Directions for this task =
Copy the records verbatim, starting at the line that contains "Task: Click the role Name input field" and ending at the line that contains "The width and height of the screenshot is (1456, 819).".
*** Material supplied
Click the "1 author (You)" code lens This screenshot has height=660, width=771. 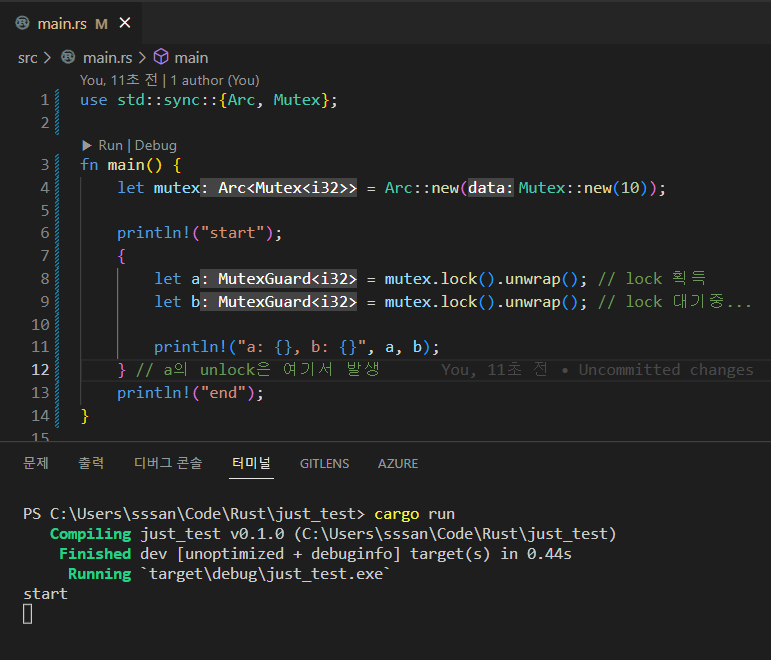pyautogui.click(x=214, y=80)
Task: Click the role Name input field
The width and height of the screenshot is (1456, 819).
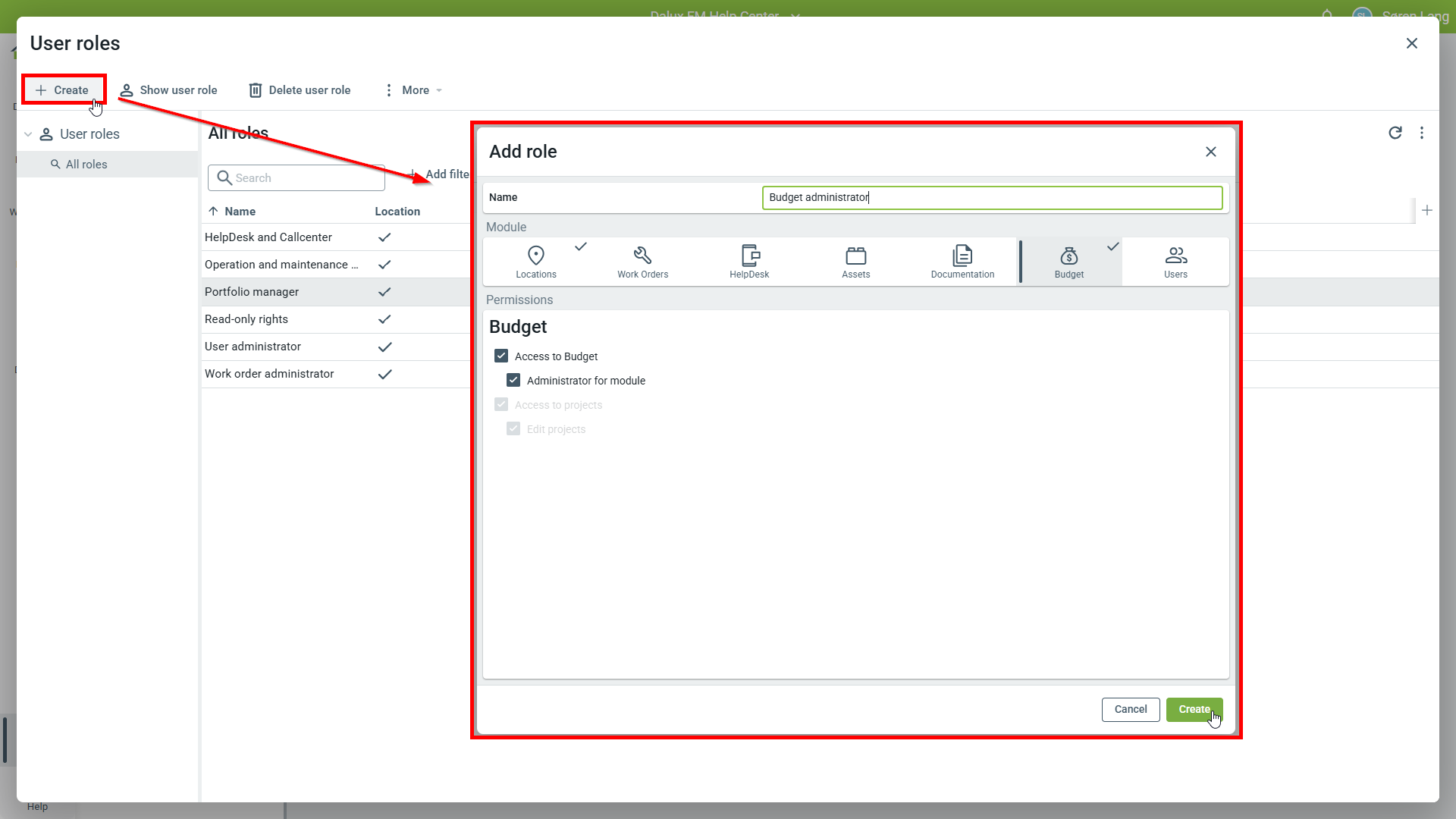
******
*** Material supplied
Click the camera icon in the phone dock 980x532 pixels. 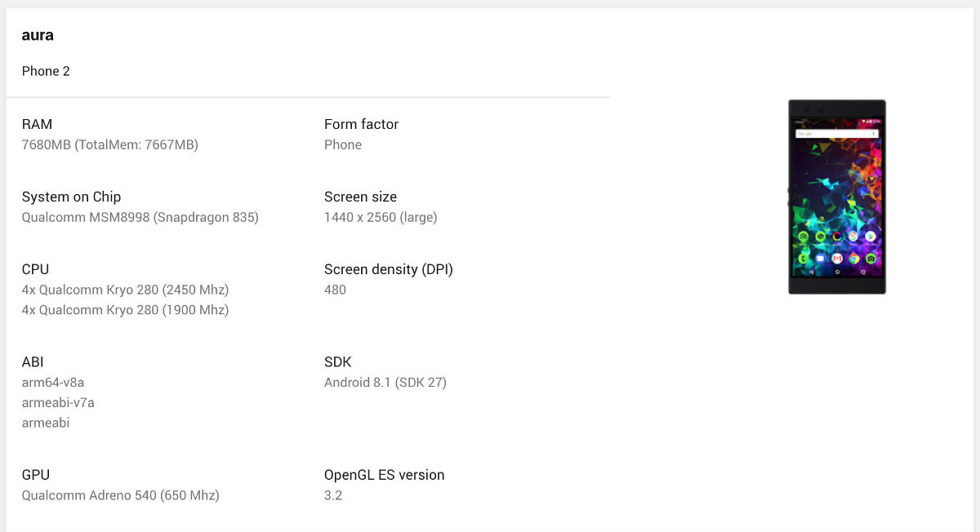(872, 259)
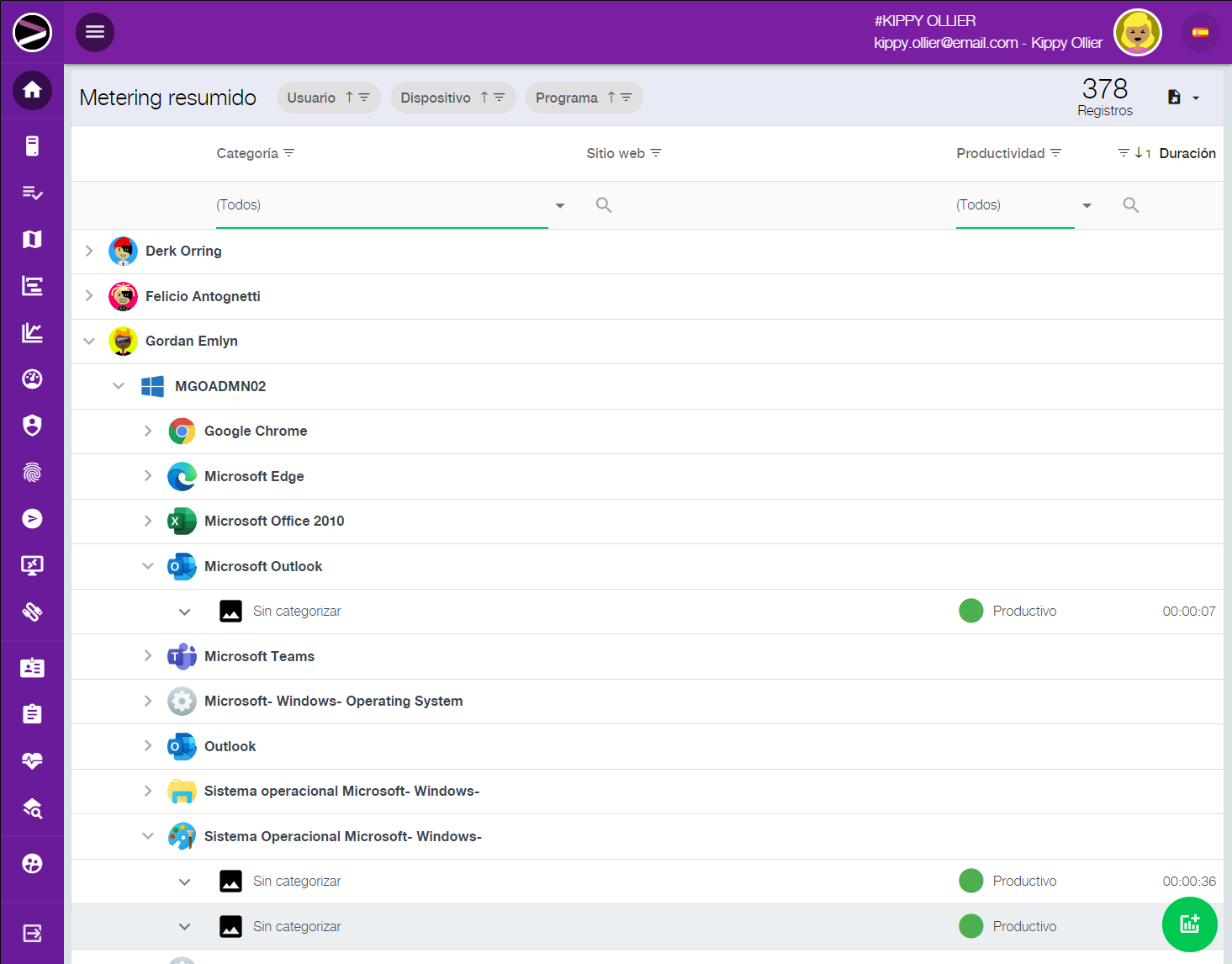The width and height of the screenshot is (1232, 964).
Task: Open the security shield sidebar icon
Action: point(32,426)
******
Result =
Task: Click the role Name input field
The width and height of the screenshot is (1456, 819).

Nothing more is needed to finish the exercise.